ABOUT THIS EXERCISE.
Every single entry needs to appear again exactly as given.

(Saved entries)

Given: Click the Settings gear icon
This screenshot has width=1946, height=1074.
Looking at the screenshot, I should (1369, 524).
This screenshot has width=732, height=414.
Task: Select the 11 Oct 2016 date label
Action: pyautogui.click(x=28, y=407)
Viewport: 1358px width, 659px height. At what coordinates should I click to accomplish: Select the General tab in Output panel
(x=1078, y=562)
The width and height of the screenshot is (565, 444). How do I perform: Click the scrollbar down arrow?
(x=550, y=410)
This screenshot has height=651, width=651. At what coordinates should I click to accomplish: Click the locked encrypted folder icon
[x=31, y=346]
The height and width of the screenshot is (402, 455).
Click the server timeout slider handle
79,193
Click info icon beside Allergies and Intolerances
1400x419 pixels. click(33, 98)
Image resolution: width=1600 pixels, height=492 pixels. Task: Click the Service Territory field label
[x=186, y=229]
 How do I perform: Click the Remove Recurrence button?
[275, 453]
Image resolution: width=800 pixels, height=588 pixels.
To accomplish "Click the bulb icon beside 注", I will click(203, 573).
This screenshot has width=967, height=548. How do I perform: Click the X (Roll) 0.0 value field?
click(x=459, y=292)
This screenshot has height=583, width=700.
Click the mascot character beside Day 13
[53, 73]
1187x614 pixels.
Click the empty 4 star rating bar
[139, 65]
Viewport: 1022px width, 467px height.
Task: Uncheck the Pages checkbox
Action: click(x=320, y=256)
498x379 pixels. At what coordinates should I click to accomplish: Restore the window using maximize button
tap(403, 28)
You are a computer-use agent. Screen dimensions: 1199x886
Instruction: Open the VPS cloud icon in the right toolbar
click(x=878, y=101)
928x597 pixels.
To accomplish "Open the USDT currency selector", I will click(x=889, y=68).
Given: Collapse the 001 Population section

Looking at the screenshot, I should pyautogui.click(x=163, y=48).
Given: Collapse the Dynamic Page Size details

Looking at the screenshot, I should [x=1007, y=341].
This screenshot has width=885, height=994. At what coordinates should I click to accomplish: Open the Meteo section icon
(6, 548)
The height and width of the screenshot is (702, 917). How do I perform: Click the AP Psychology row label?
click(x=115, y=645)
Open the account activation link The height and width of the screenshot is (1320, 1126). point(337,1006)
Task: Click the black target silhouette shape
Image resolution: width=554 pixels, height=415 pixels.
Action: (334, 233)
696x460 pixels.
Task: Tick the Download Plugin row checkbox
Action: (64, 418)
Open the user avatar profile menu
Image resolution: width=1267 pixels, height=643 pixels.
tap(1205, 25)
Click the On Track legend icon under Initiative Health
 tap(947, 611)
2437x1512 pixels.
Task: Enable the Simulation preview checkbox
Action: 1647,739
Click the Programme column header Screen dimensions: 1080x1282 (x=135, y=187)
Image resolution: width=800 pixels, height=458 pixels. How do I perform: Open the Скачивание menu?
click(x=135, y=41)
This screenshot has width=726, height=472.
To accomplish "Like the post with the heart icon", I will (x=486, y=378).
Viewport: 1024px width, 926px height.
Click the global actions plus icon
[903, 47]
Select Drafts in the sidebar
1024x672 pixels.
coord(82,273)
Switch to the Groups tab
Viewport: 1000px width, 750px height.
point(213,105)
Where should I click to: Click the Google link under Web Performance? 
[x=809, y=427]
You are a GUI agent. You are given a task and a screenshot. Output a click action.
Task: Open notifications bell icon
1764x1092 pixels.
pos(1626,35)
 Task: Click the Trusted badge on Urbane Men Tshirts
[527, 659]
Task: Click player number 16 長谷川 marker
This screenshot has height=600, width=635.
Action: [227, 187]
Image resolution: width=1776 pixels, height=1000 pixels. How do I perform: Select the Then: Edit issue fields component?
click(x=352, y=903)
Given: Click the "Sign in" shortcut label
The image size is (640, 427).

RESPONSE BOX.
Given: Click the Settings gear icon
This screenshot has width=1946, height=1074.
Looking at the screenshot, I should (1369, 524).
This screenshot has width=732, height=414.
Task: Select the 11 Oct 2016 date label
Action: pyautogui.click(x=28, y=407)
Viewport: 1358px width, 659px height. At what coordinates should I click to accomplish: Select the General tab in Output panel
(x=1078, y=562)
The width and height of the screenshot is (565, 444). How do I perform: Click the scrollbar down arrow?
(x=550, y=410)
This screenshot has height=651, width=651. At what coordinates should I click to accomplish: Click the locked encrypted folder icon
[x=31, y=346]
The height and width of the screenshot is (402, 455).
Click the server timeout slider handle
79,193
Click info icon beside Allergies and Intolerances
1400x419 pixels. click(33, 98)
Image resolution: width=1600 pixels, height=492 pixels. Task: Click the Service Territory field label
[x=186, y=229]
 How do I perform: Click the Remove Recurrence button?
[275, 453]
Image resolution: width=800 pixels, height=588 pixels.
To accomplish "Click the bulb icon beside 注", I will click(203, 573).
This screenshot has width=967, height=548. How do I perform: Click the X (Roll) 0.0 value field?
click(x=459, y=292)
This screenshot has height=583, width=700.
Click the mascot character beside Day 13
[53, 73]
1187x614 pixels.
Click the empty 4 star rating bar
[139, 65]
Viewport: 1022px width, 467px height.
Task: Uncheck the Pages checkbox
Action: click(x=320, y=256)
498x379 pixels. At what coordinates should I click to accomplish: Restore the window using maximize button
tap(403, 28)
You are a computer-use agent. Screen dimensions: 1199x886
Instruction: Open the VPS cloud icon in the right toolbar
click(x=878, y=101)
928x597 pixels.
To accomplish "Open the USDT currency selector", I will click(x=889, y=68).
Given: Collapse the 001 Population section

Looking at the screenshot, I should pyautogui.click(x=163, y=48).
Given: Collapse the Dynamic Page Size details

Looking at the screenshot, I should [x=1007, y=341].
This screenshot has width=885, height=994. At what coordinates should I click to accomplish: Open the Meteo section icon
(6, 548)
The height and width of the screenshot is (702, 917). How do I perform: Click the AP Psychology row label?
click(x=115, y=645)
Open the account activation link The height and width of the screenshot is (1320, 1126). point(337,1006)
Task: Click the black target silhouette shape
Image resolution: width=554 pixels, height=415 pixels.
Action: (334, 233)
696x460 pixels.
Task: Tick the Download Plugin row checkbox
Action: (64, 418)
Open the user avatar profile menu
Image resolution: width=1267 pixels, height=643 pixels.
tap(1205, 25)
Click the On Track legend icon under Initiative Health
 tap(947, 611)
2437x1512 pixels.
Task: Enable the Simulation preview checkbox
Action: 1647,739
Click the Programme column header Screen dimensions: 1080x1282 (x=135, y=187)
Image resolution: width=800 pixels, height=458 pixels. How do I perform: Open the Скачивание menu?
click(x=135, y=41)
This screenshot has width=726, height=472.
To accomplish "Like the post with the heart icon", I will (x=486, y=378).
Viewport: 1024px width, 926px height.
Click the global actions plus icon
[903, 47]
Select Drafts in the sidebar
1024x672 pixels.
coord(82,273)
Switch to the Groups tab
Viewport: 1000px width, 750px height.
point(213,105)
Where should I click to: Click the Google link under Web Performance? 
[x=809, y=427]
You are a GUI agent. You are given a task and a screenshot. Output a click action.
Task: Open notifications bell icon
1764x1092 pixels.
pos(1626,35)
 Task: Click the Trusted badge on Urbane Men Tshirts
[527, 659]
Task: Click player number 16 長谷川 marker
This screenshot has height=600, width=635.
Action: [227, 187]
Image resolution: width=1776 pixels, height=1000 pixels. How do I perform: Select the Then: Edit issue fields component?
click(x=352, y=903)
Given: Click the "Sign in" shortcut label
The image size is (640, 427).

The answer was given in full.